**What you are asked to do**
In the data, find the word "computer" and copy out every line that has it.

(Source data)
◆ ◆ ◆ ◆ ◆

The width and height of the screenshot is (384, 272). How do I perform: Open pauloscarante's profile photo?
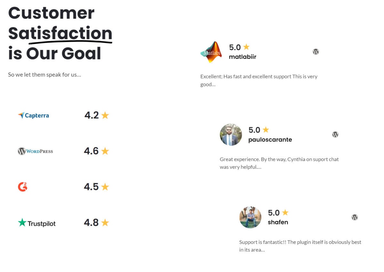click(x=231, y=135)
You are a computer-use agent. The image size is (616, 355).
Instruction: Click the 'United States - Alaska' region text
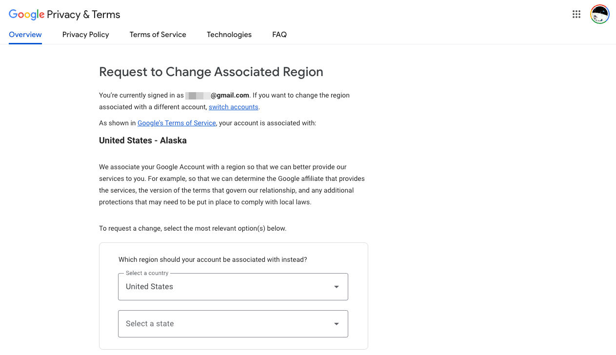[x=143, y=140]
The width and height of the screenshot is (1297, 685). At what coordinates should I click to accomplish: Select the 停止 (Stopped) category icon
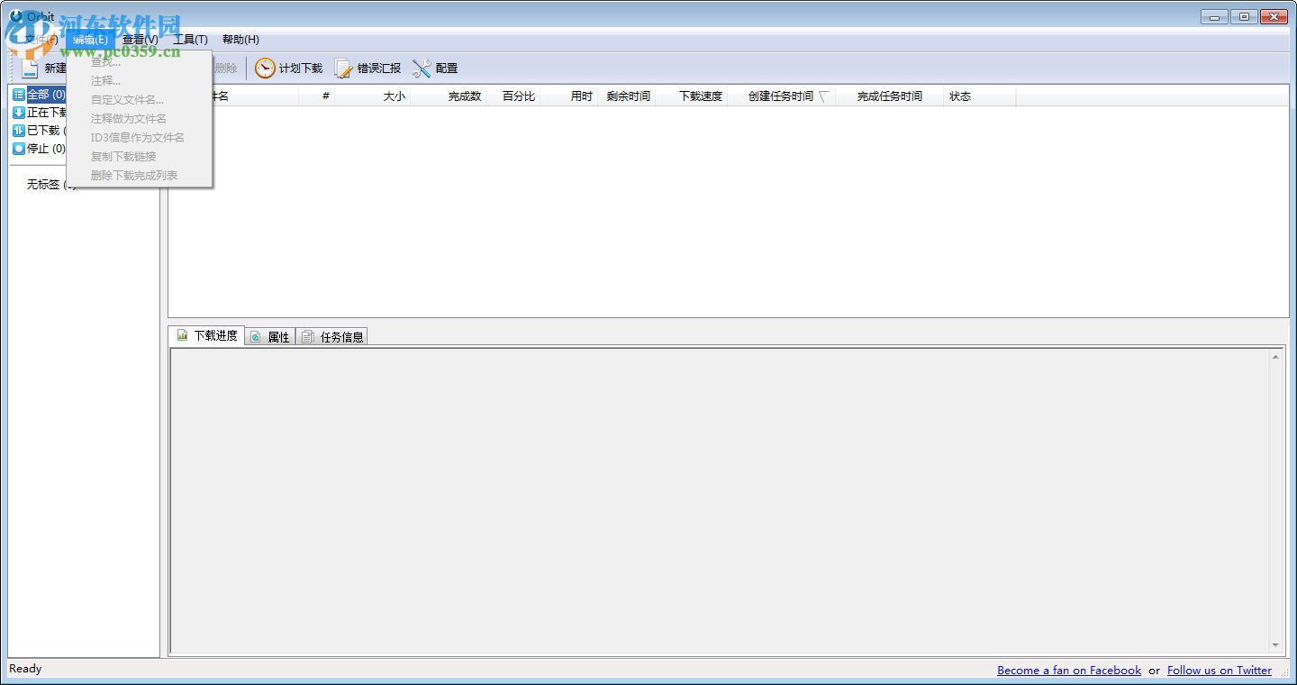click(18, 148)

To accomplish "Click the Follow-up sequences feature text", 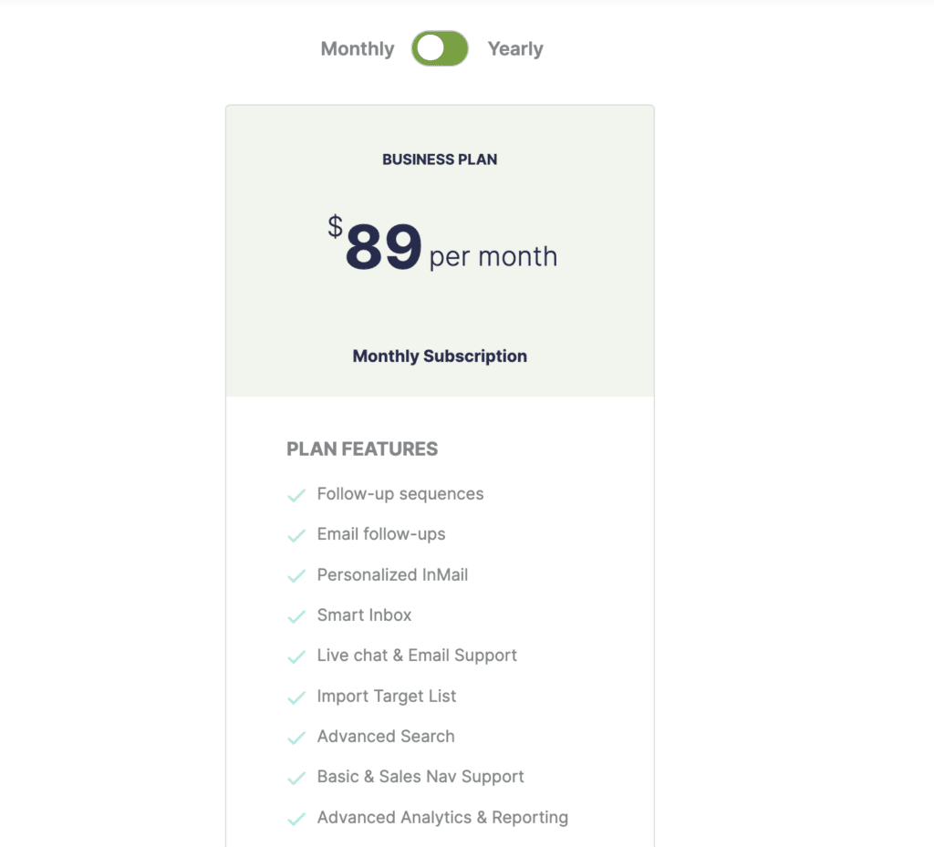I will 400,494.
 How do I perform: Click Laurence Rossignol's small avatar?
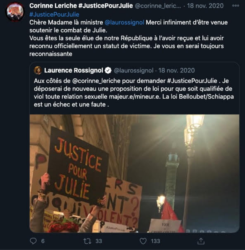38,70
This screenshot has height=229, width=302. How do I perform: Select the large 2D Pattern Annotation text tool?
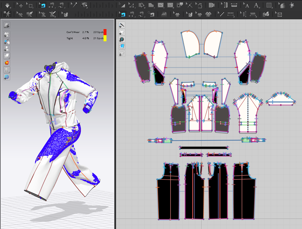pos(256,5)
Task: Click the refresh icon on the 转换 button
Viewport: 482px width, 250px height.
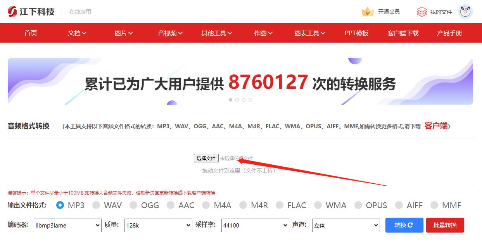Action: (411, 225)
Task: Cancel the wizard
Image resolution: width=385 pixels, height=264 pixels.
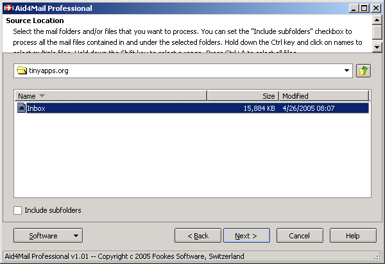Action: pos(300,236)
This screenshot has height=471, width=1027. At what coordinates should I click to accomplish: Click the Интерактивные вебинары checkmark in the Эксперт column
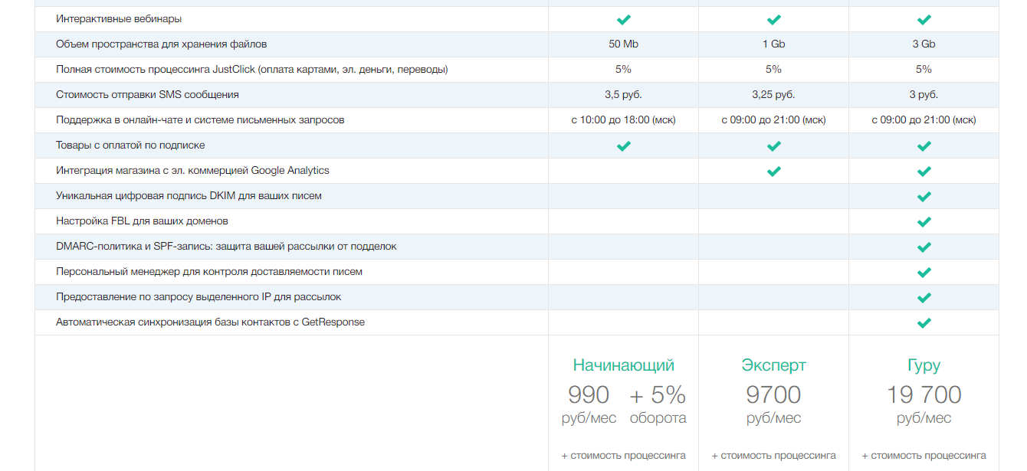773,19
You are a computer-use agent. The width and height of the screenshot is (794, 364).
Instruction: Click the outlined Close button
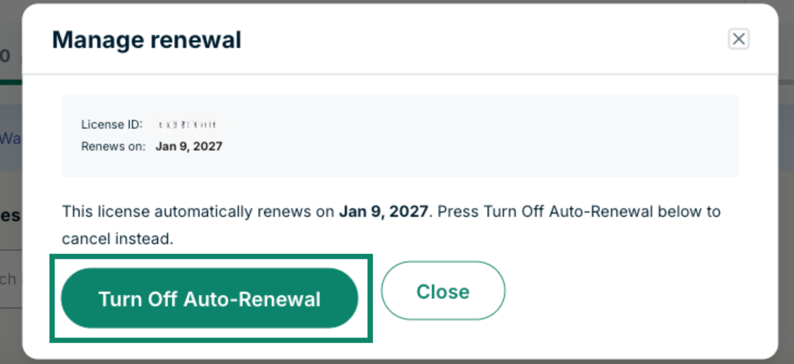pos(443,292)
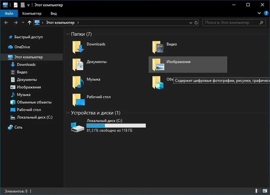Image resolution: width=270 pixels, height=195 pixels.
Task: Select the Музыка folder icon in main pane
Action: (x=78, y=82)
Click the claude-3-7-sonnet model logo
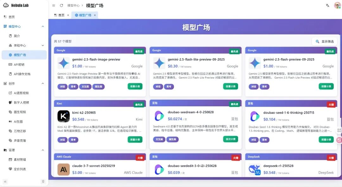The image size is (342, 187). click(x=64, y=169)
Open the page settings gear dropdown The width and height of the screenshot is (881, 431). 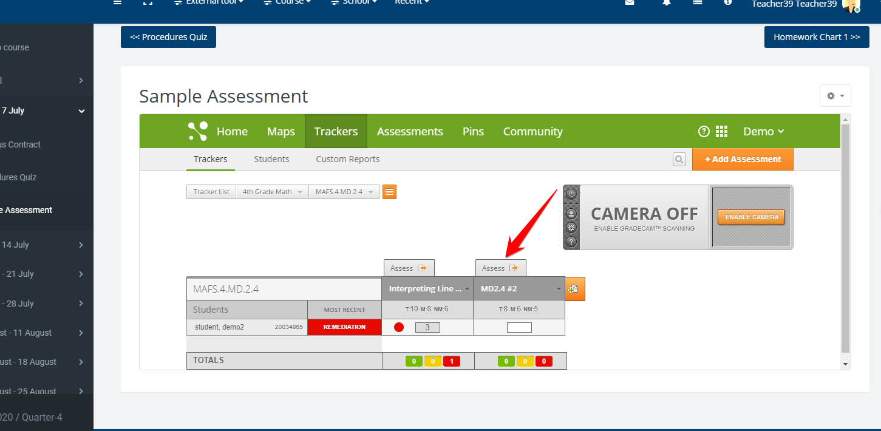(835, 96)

◆ ◆ ◆ ◆ ◆

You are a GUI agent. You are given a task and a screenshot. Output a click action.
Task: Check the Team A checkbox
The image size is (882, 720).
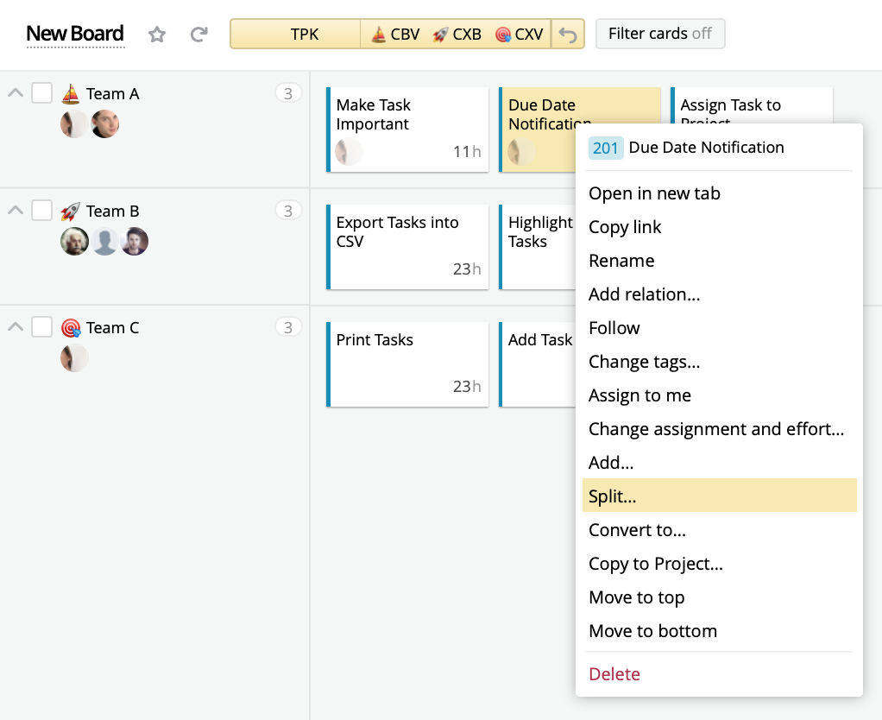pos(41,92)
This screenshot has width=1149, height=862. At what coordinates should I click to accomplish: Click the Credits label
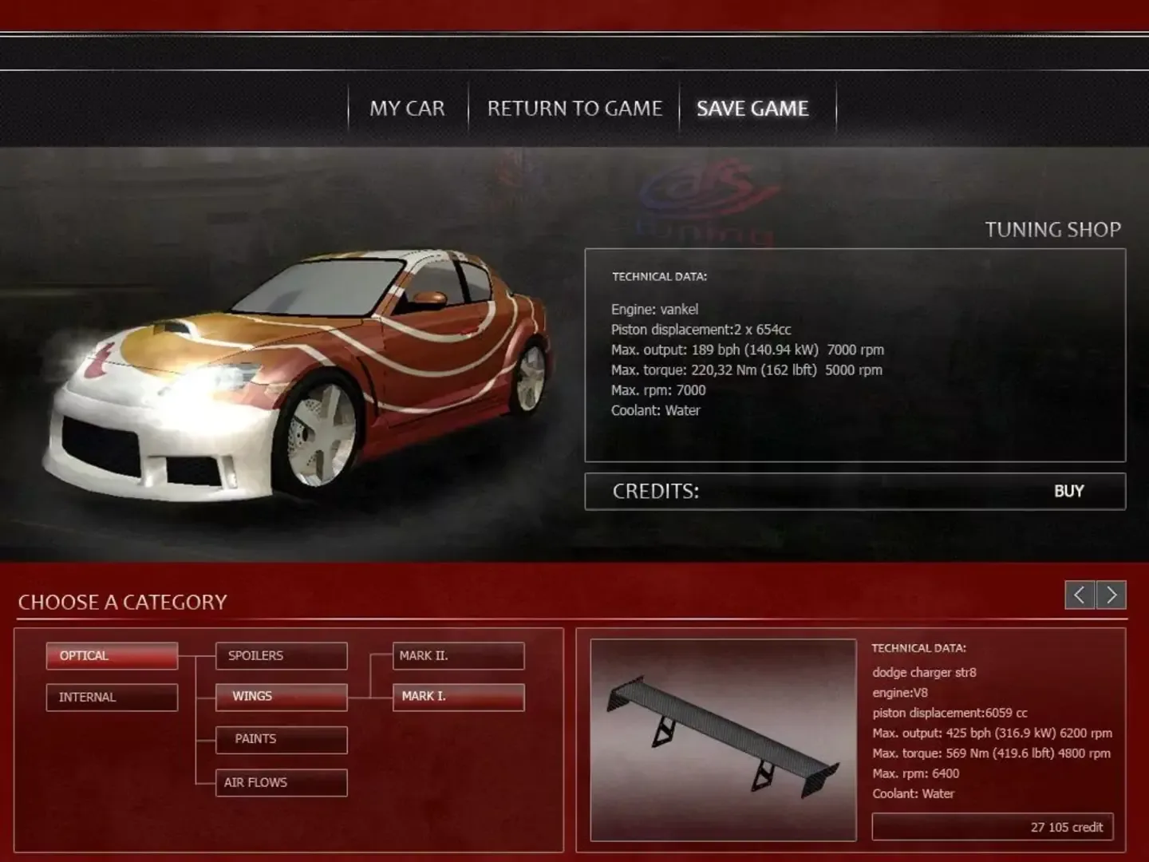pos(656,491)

◆ ◆ ◆ ◆ ◆

**Solution for this task**
You are a computer-use agent. The image size is (616, 355).
You are a computer-use agent. The width and height of the screenshot is (794, 364).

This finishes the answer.